• What is needed
Copy every line in the records below that contains the word "agent".

• Data section
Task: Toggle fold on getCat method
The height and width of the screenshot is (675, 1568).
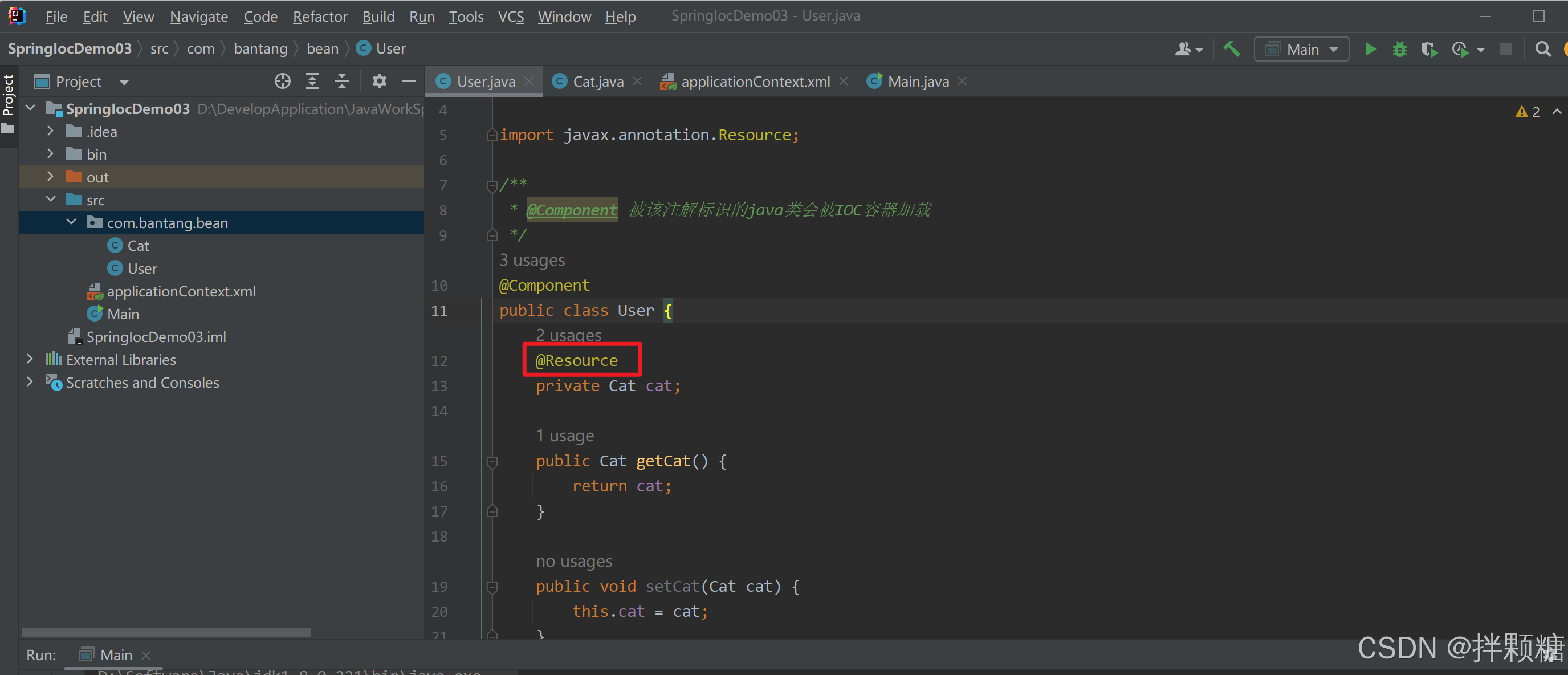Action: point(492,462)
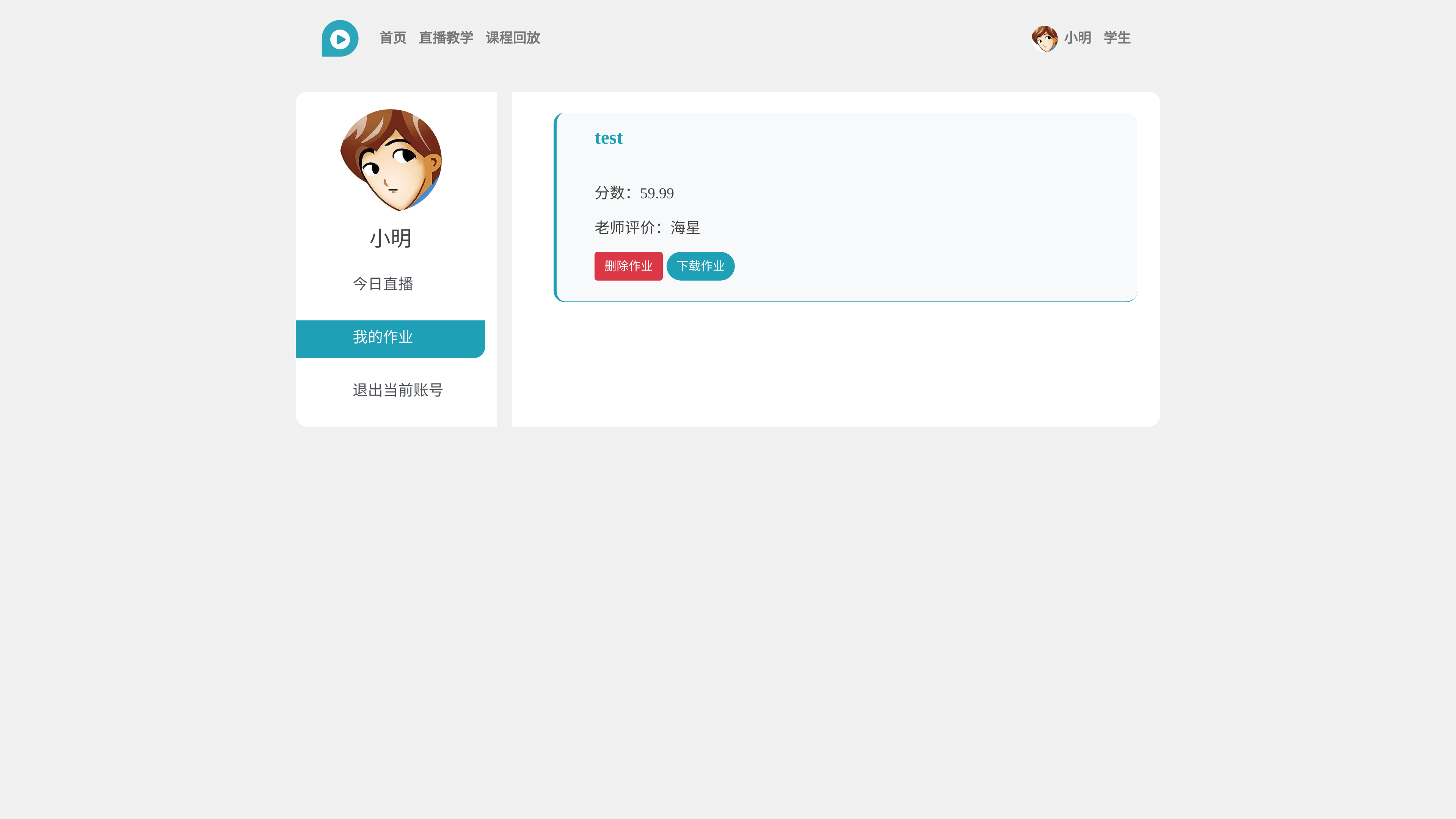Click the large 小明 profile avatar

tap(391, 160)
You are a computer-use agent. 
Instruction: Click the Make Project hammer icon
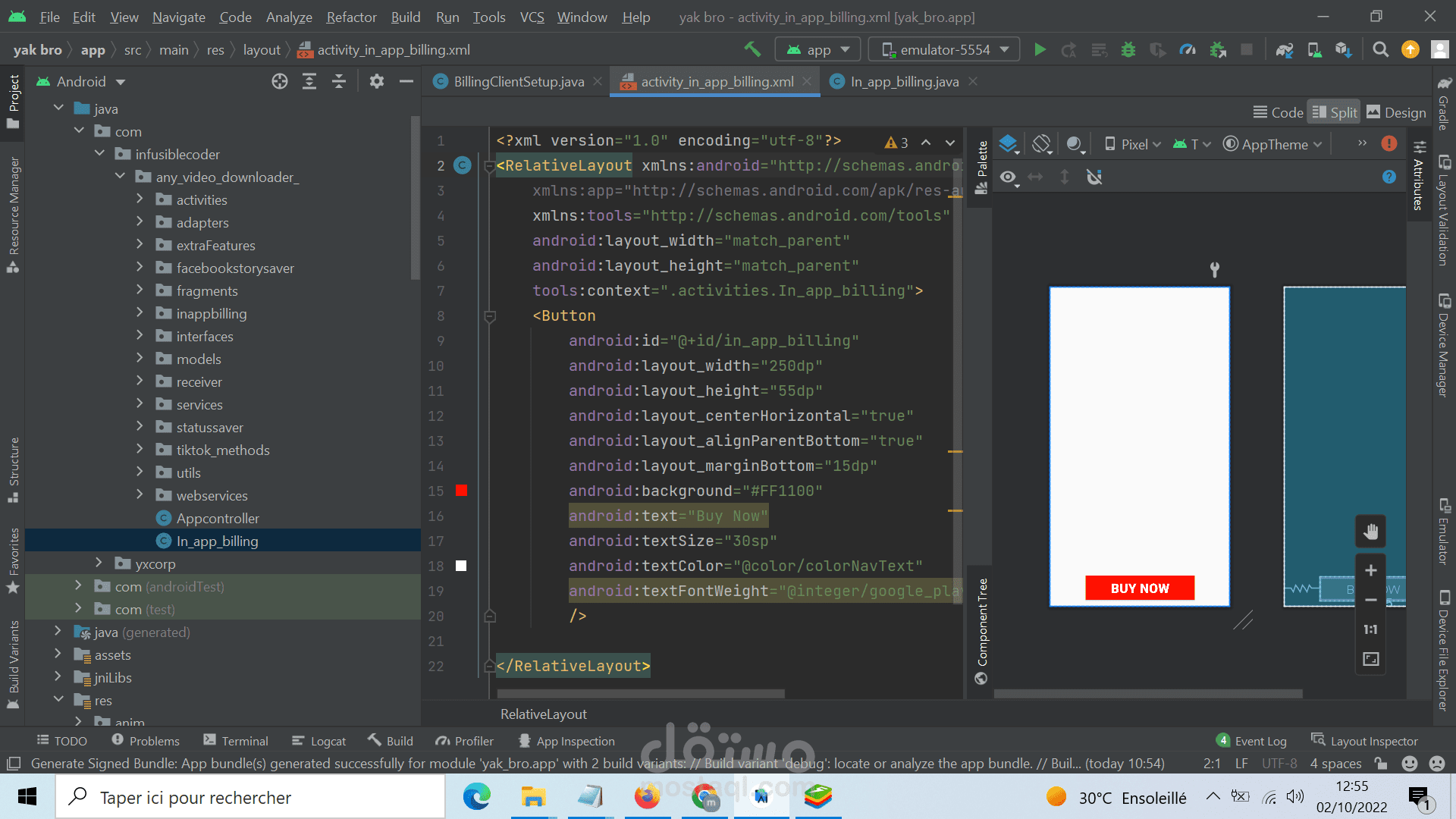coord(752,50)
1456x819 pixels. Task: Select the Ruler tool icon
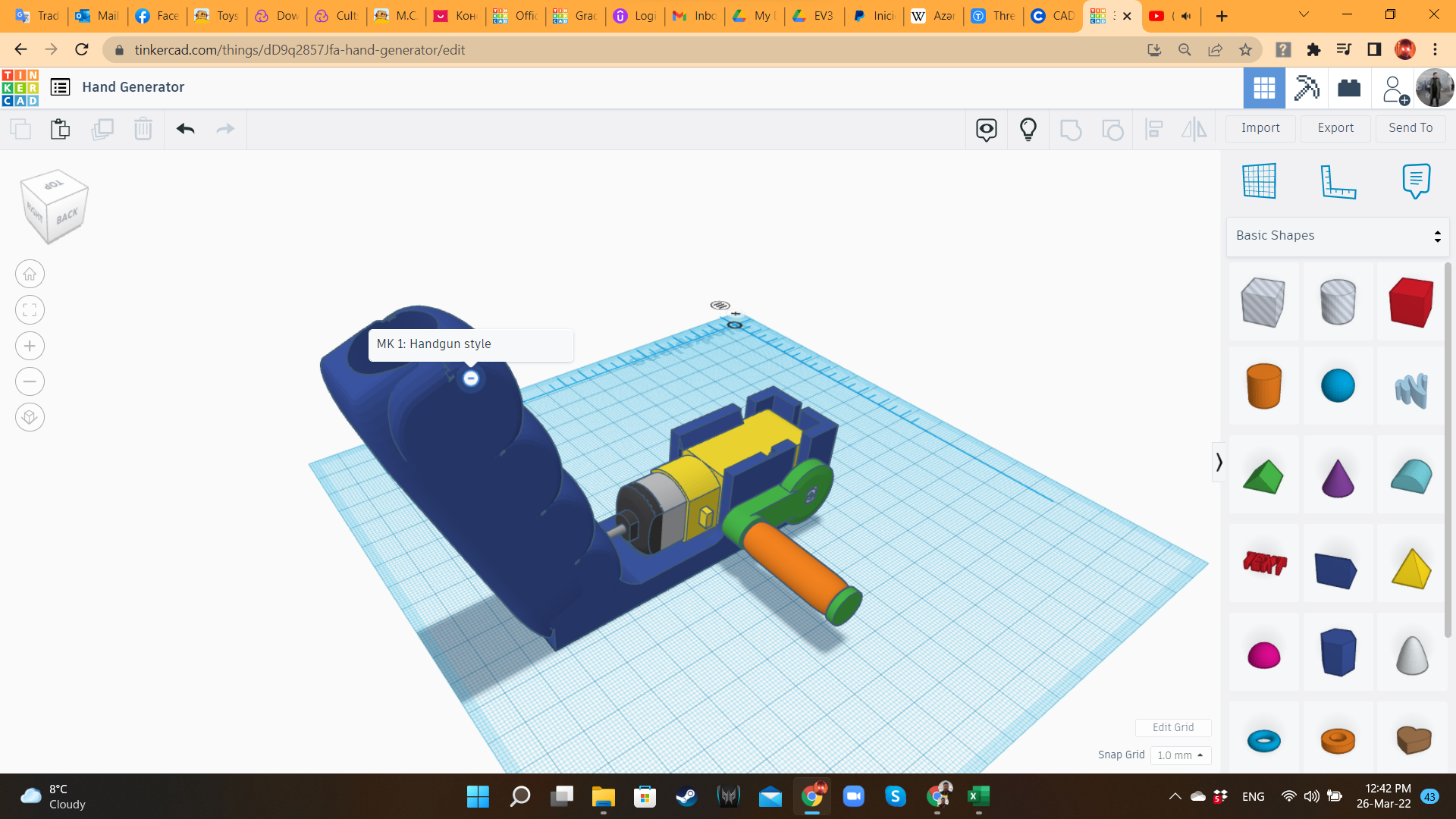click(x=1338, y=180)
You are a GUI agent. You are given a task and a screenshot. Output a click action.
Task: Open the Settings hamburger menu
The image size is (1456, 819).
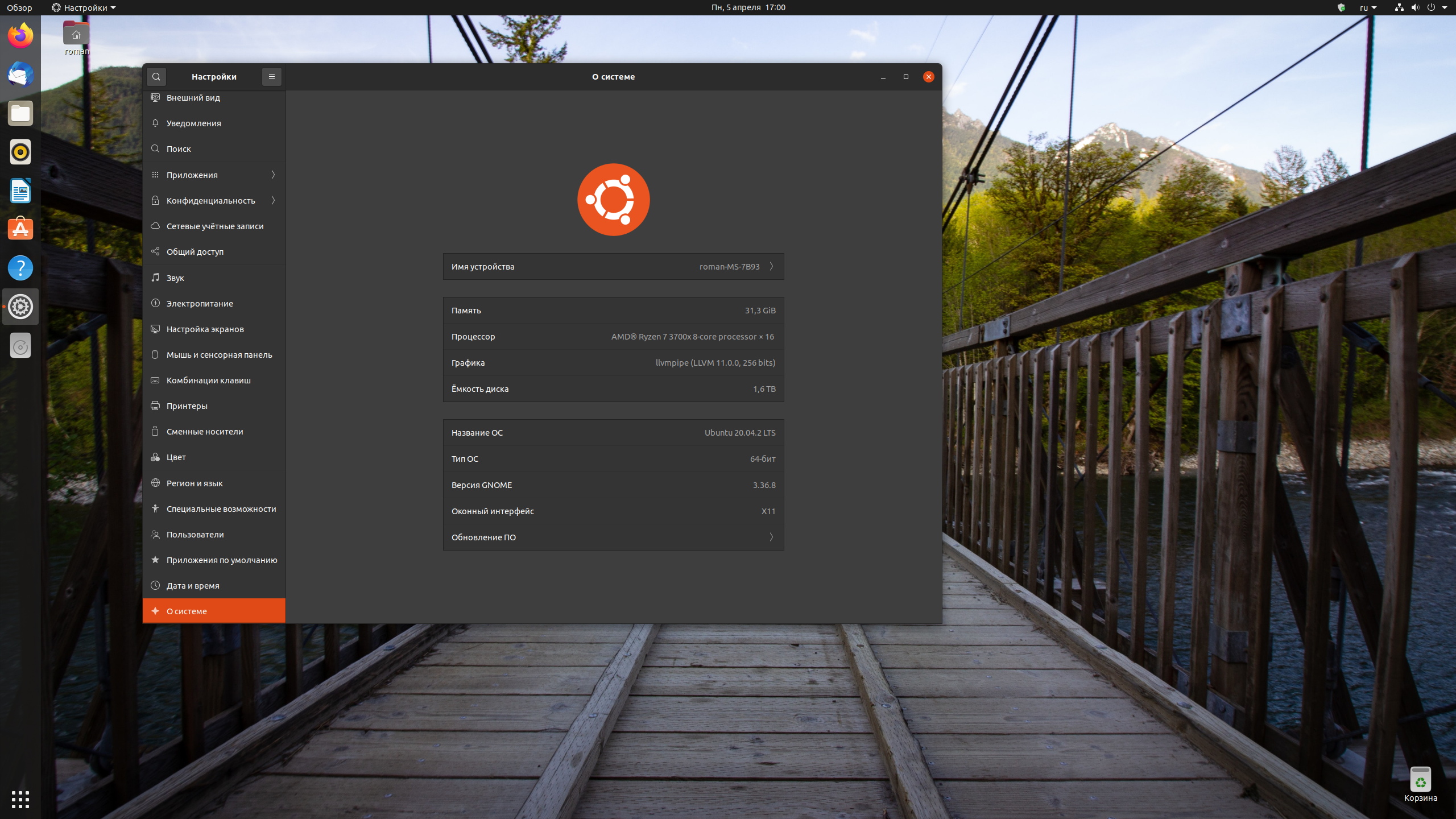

• Answer to this problem
You are a computer-use agent. 
You are a GUI agent. You are given a task and a screenshot. Output a click action.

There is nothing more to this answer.